BAGHDAD (Reuters) - Iraq today signed a final contract with a group led by Italian oil major Eni to develop the 4-billion-barrel Zubair oilfield, one of a series of deals Iraq hopes will propel it to major producer status.
Eni and its partners, U.S.-based Occidental Petroleum Corp and South Korea's KOGAS, set an output target for the field of 1.2 million barrels per day.
"The consortium will invest over $20 billion," Eni chief executive Paolo Scaroni told Reuters. "We will start tomorrow morning."
"We are confident that we will be able to achieve a production in excess of 1.2 million barrels per day and this will comply with our contractual targets," he said.
The consortium plans to invest the approximately $20 billion over the 20-year life of the contract, which has a possible extension to 25 years, Eni said in a statement.
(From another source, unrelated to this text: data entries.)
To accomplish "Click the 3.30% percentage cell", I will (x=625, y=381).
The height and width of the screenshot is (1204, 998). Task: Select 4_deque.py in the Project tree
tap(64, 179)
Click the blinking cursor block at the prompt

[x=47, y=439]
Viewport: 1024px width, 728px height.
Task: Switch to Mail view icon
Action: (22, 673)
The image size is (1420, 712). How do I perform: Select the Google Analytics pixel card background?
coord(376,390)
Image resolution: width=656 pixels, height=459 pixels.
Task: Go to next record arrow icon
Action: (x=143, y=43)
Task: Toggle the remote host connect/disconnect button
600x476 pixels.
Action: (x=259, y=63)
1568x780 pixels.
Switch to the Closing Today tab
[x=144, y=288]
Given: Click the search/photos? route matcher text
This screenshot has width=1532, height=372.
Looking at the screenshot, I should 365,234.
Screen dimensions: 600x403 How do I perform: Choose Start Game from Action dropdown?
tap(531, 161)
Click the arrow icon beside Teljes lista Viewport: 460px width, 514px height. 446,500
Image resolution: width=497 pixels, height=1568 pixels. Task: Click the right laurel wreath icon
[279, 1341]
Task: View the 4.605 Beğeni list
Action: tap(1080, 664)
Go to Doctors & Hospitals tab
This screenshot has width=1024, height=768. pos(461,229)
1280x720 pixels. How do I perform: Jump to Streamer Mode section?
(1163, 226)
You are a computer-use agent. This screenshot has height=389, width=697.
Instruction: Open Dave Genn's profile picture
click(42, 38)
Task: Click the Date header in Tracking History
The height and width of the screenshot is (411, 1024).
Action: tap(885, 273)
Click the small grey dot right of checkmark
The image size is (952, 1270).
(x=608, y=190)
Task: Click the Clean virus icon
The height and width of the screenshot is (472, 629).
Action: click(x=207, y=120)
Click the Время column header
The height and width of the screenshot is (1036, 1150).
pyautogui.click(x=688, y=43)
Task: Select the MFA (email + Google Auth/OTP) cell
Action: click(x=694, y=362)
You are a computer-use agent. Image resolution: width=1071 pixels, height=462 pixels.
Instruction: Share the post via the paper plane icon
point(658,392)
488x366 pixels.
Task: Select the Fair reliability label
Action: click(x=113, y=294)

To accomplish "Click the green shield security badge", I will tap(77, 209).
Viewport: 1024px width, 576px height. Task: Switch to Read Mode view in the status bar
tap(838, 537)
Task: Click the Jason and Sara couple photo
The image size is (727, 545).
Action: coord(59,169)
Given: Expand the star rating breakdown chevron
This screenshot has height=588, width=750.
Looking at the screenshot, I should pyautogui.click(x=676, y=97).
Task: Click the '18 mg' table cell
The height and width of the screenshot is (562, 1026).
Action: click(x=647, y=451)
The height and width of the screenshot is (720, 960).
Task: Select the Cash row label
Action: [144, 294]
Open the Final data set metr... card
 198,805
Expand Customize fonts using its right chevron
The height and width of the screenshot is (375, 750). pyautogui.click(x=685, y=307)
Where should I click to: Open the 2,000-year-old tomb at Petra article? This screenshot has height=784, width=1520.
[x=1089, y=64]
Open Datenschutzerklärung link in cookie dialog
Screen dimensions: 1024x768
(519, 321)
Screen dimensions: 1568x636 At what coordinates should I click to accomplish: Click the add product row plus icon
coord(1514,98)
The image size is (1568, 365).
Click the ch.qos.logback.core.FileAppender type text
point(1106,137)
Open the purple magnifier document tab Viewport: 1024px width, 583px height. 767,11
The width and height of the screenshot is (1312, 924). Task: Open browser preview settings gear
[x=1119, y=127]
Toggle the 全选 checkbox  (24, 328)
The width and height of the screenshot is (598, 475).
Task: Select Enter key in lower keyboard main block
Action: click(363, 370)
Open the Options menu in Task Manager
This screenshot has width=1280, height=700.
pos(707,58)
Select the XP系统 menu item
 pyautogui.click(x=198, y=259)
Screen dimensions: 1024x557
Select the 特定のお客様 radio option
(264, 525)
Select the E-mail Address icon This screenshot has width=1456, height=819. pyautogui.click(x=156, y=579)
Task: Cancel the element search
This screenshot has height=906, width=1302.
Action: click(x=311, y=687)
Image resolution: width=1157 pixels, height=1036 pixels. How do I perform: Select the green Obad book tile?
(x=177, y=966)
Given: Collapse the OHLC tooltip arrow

"Target production is expected to be progressively reached within the next six years and maintained for seven years thereafter," the statement said.
The group won the right to develop Zubair last year following the country's first auction of oil contracts since the 2003 U.S. invasion. The field was not initially awarded in the auction in June, but a deal was reached in subsequent negotiations.
The consortium will be paid a remuneration fee of $2 a barrel on the contract.
The Zubair deal is one of a series struck by Iraq last year that could lift it to third place from 11th among global oil producers with an output capacity of 12 million barrels per day in about six years, giving it the billions it needs to rebuild after years of war and economic decline.
KOGAS said on January 20 that it would invest $6.5 billion in developing the field. The deal is part of South Korea's drive to invest $12 billion in overseas energy and resources this year to fuel its manufacturing-based economy.